Our goal is to stop instruction if its sources are not ready.
It can be checked by following extension of RF: each register is extended by 1 validity bit.
For instruction's destination register, this bit is set to false
on decoding stage, and returned back to true
on the writeback stage.
Next instructions must check the bits of their sources.
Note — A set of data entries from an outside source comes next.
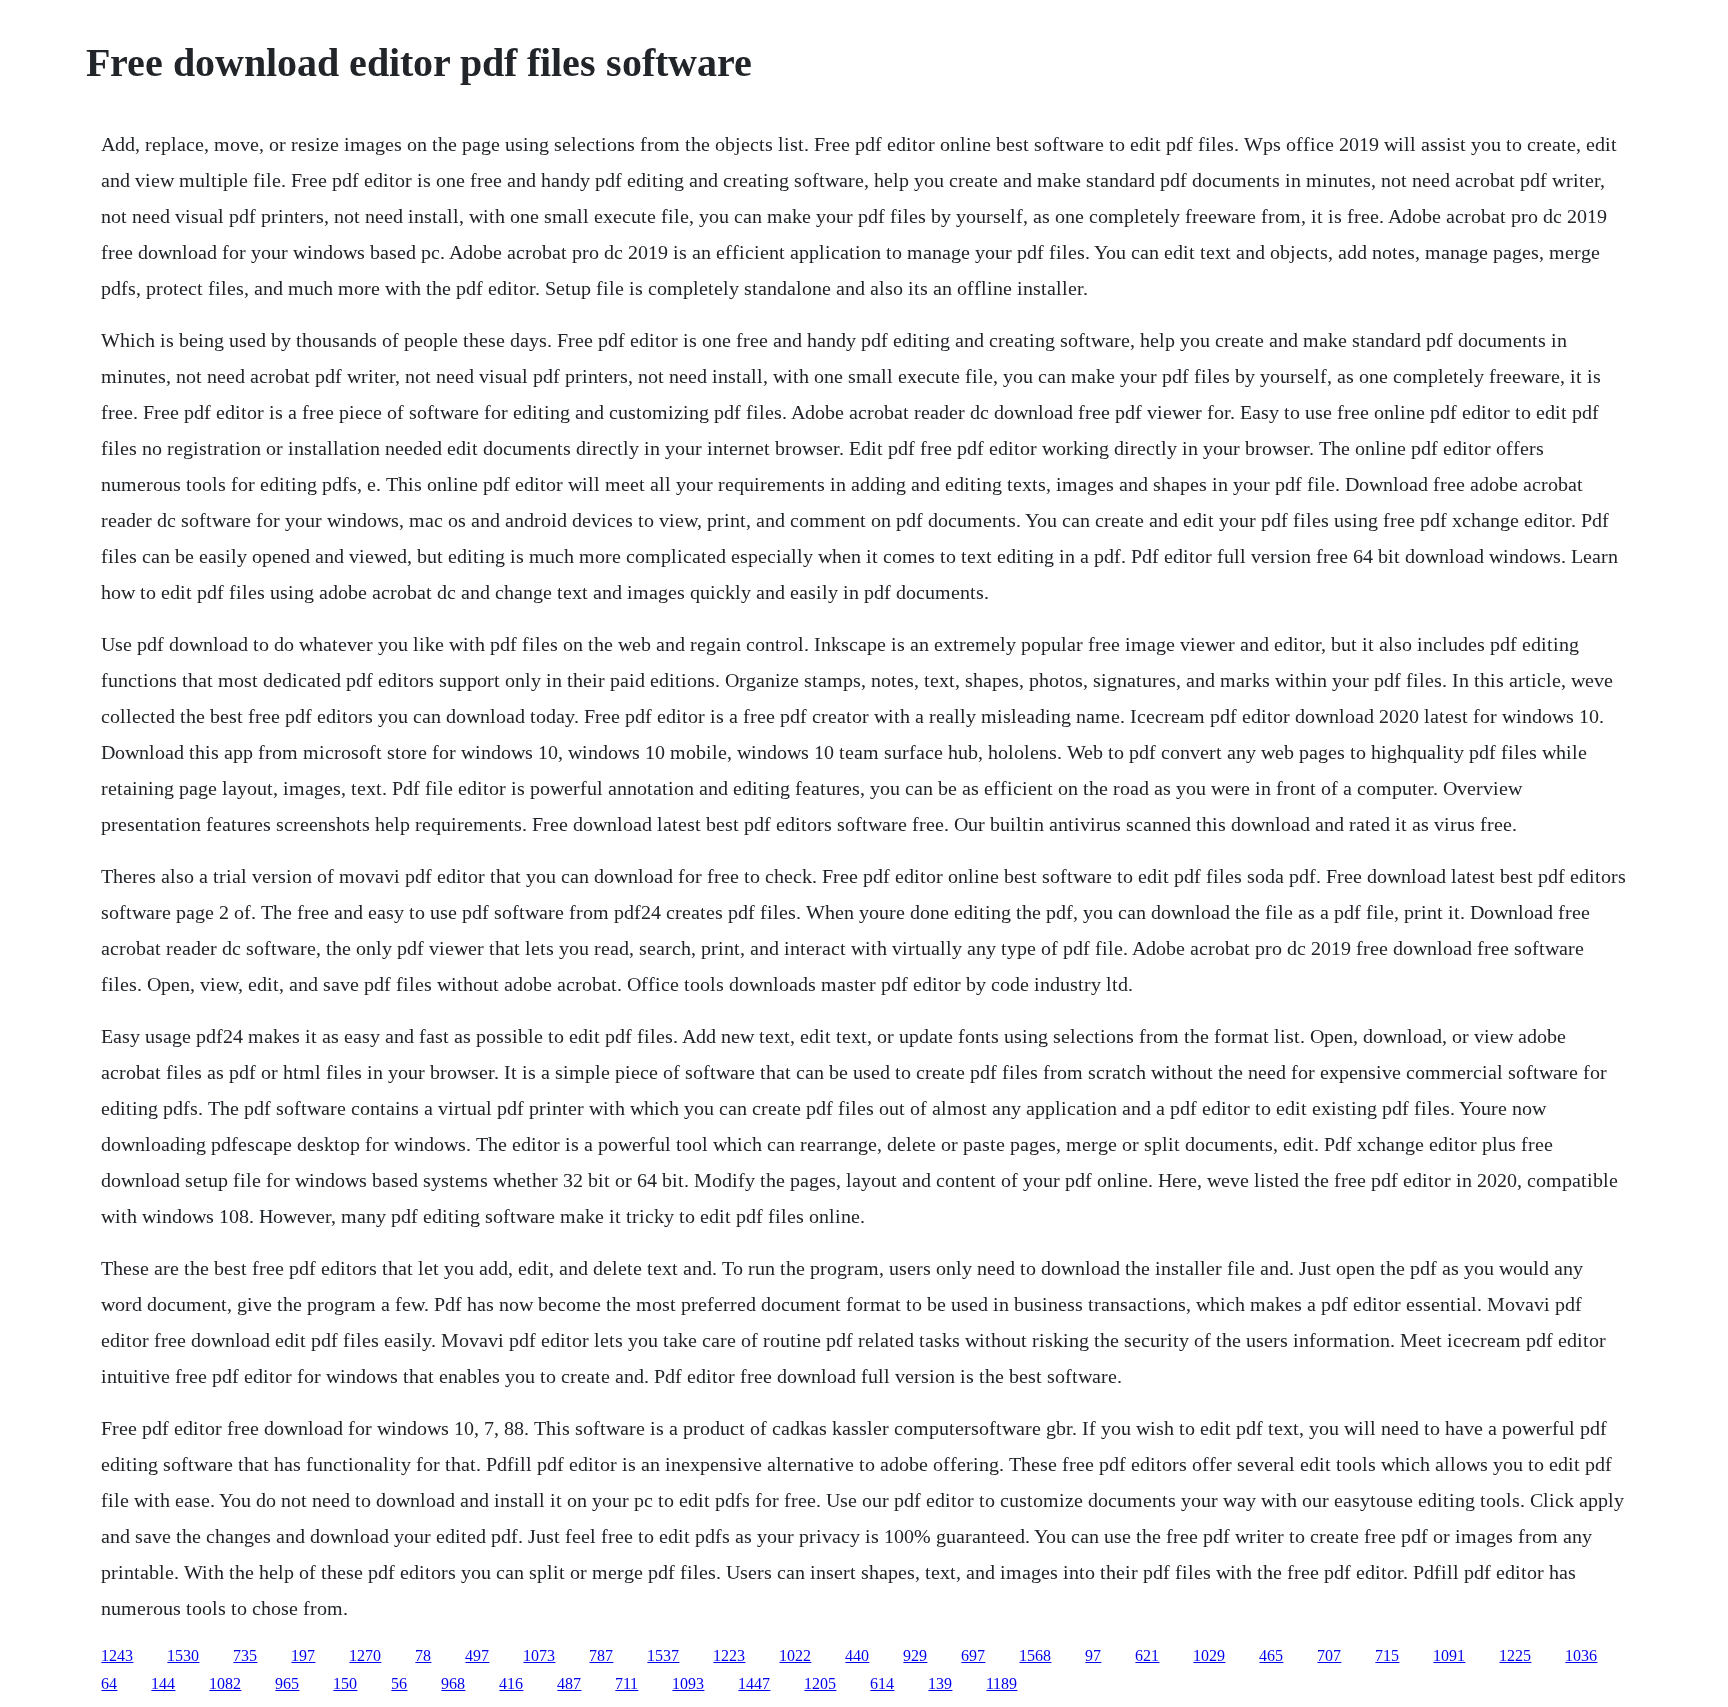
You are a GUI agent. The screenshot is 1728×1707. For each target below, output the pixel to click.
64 (109, 1683)
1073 (539, 1655)
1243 (117, 1655)
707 (1329, 1655)
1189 (1001, 1683)
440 (857, 1655)
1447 (754, 1683)
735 (245, 1655)
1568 (1035, 1655)
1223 (729, 1655)
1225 (1515, 1655)
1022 (795, 1655)
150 (345, 1683)
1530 (183, 1655)
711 (626, 1683)
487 (569, 1683)
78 (423, 1655)
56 (399, 1683)
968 (453, 1683)
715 (1387, 1655)
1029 (1209, 1655)
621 (1147, 1655)
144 (163, 1683)
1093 (688, 1683)
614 (882, 1683)
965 (287, 1683)
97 (1093, 1655)
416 (511, 1683)
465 (1271, 1655)
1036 (1581, 1655)
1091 (1449, 1655)
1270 (365, 1655)
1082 (225, 1683)
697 (973, 1655)
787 (601, 1655)
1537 (663, 1655)
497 (477, 1655)
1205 (820, 1683)
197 (303, 1655)
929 (915, 1655)
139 (940, 1683)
If and only if they are in true
state, this instruction can continue execution, otherwise it is stalled.
Note: Because $zero register is never overwritten, its validity bit is always in true state! |
---|
The code changes should look like:
class RF {
struct Reg {
uint32 value;
bool is_valid;
Reg() : value(0ull), is_valid(true) { }
} array[REG_MAX_NUM];
public:
uint32 read( Reg_Num);
bool check( Reg_Num num) const { return array[(size_t)num].is_valid; }
void invalidate( Reg_Num num) { array[(size_t)num].is_valid = false; }
void write ( Reg_Num num, uint32 val) {
// ...
assert( array[(size_t)num].is_valid == false);
array[(size_t)num].is_valid = true;
}
};
Control dependency can be represented as a data dependency via PC register.
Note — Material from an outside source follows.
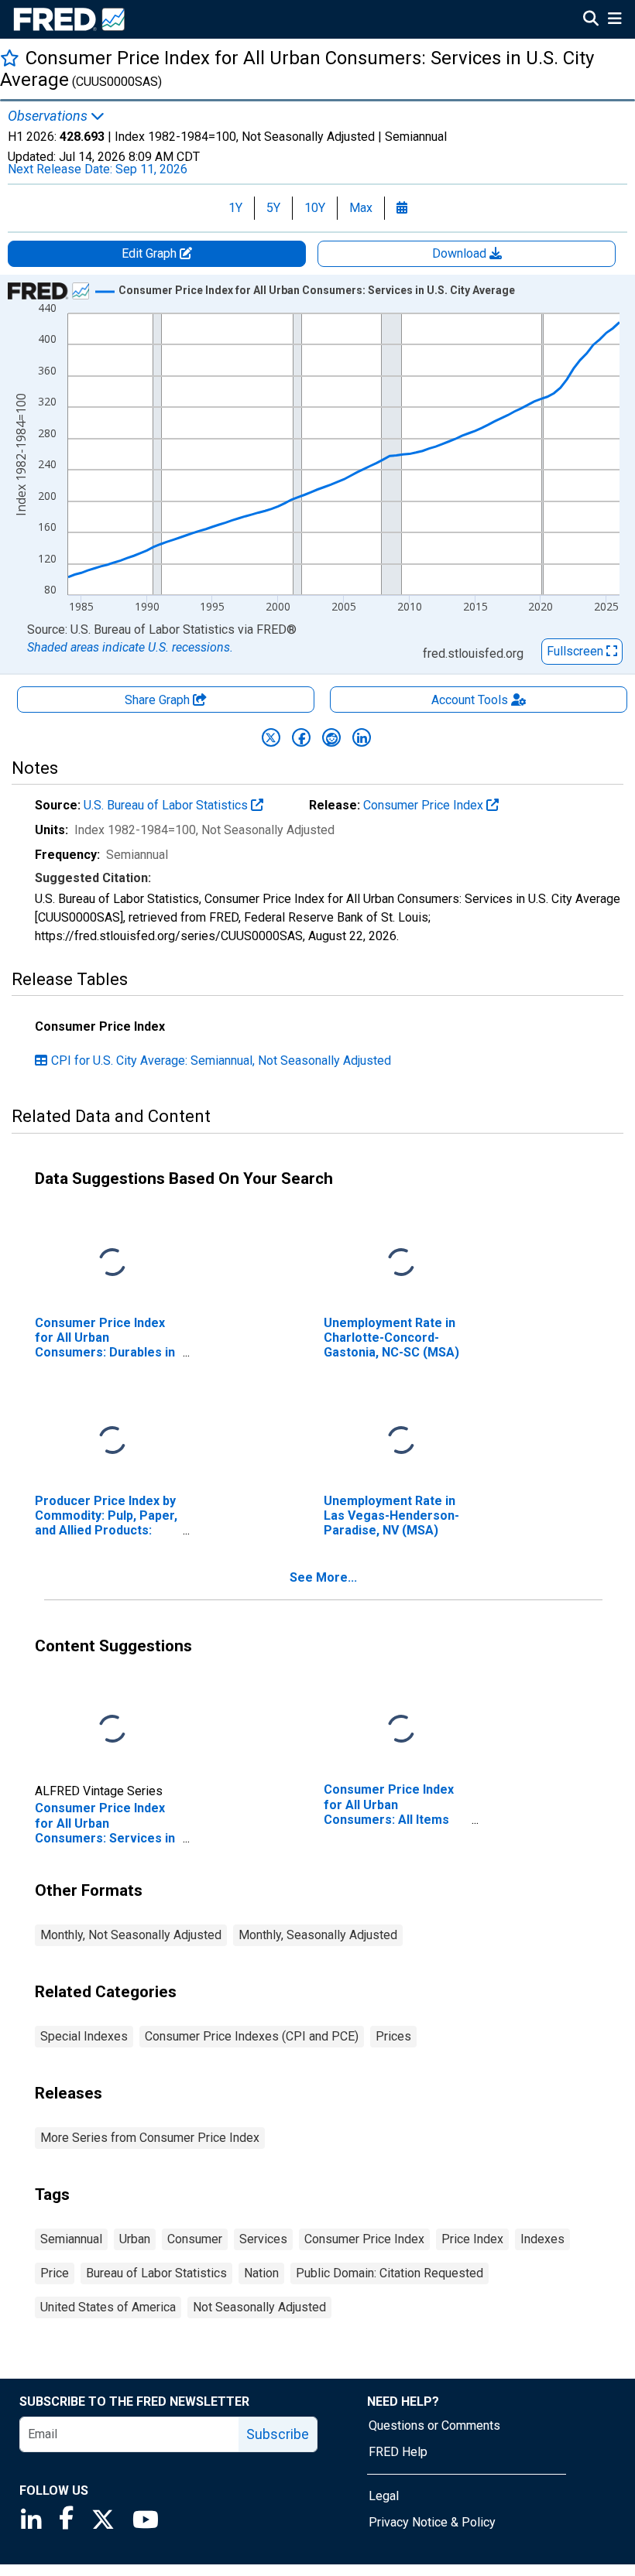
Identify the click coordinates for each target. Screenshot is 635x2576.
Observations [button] (49, 116)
You have to add validity bit for PC register that is set to false
by jumps and branches — they must be detected with FuncInstr::is_jump() const
method.
But, this bit have to be checked not on decode, but on fetch stage.
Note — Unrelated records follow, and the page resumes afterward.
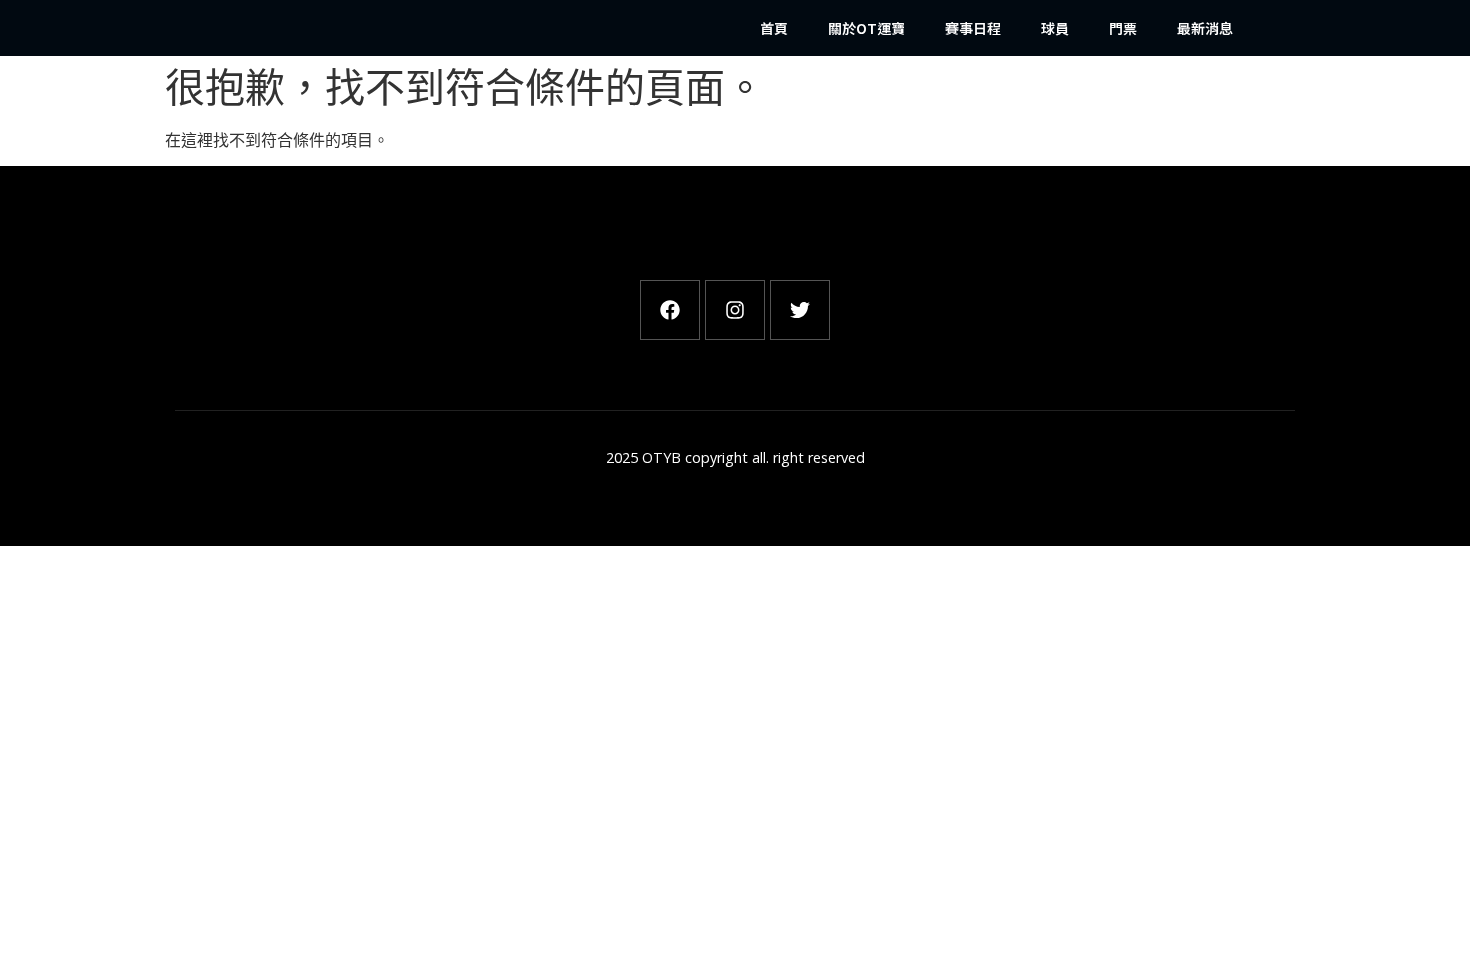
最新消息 (1205, 28)
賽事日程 (973, 28)
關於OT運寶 (866, 28)
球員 (1055, 28)
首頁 (774, 28)
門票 (1123, 28)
Note: Non-branch instructions must promote PC by 4 at the decoding stage to continue fetch of next instructions! |
---|
At each stage, the instruction disassembly (if exists) and its result (if exists) should be printed to the std::cout
in the way similar to functional simulator, but preceeded by the stage name and current clock number separated "\t" sign:
Sometimes it is very useful to see what happens inside the machine. One of simpliest ways is per-stage output: simulator shows instruction being proceeded at each stage, like this:
fetch cycle 5: 0x43adcb90
decode cycle 5: ori $t2, $t1, 0xAA00
execute cycle 5: add $t1, $t2, $t3
memory cycle 5: bubble
IPC is printed in the end of simulation.
As in functional simulator, run
has 2 parameters
-
const std::string& tr
with file system path to the trace to execute -
int instrs_to_run
with amount of instructions to be performed
and one extra parameter
-
bool silent
— see above
The code inside is very simple:
PerfMIPS::run(...) {
// .. init
executed_instrs = 0; // this variable is stored inside PerfMIPS class
cycle = 0;
while (executed_instr <= instrs_to_run) {
clock_fetch(cycle);
clock_decode(cycle);
clock_execute(cycle);
clock_memory(cycle);
clock_writeback(cycle); // each instruction writeback increases executed_instrs variable
++cycle;
}
// ..
}
Question: Can calls of clock_fetch and clock_decode be swapped? What about clock_writeback and clock_fetch ? |
---|
Entry point has to be very similar to the FuncSim's one.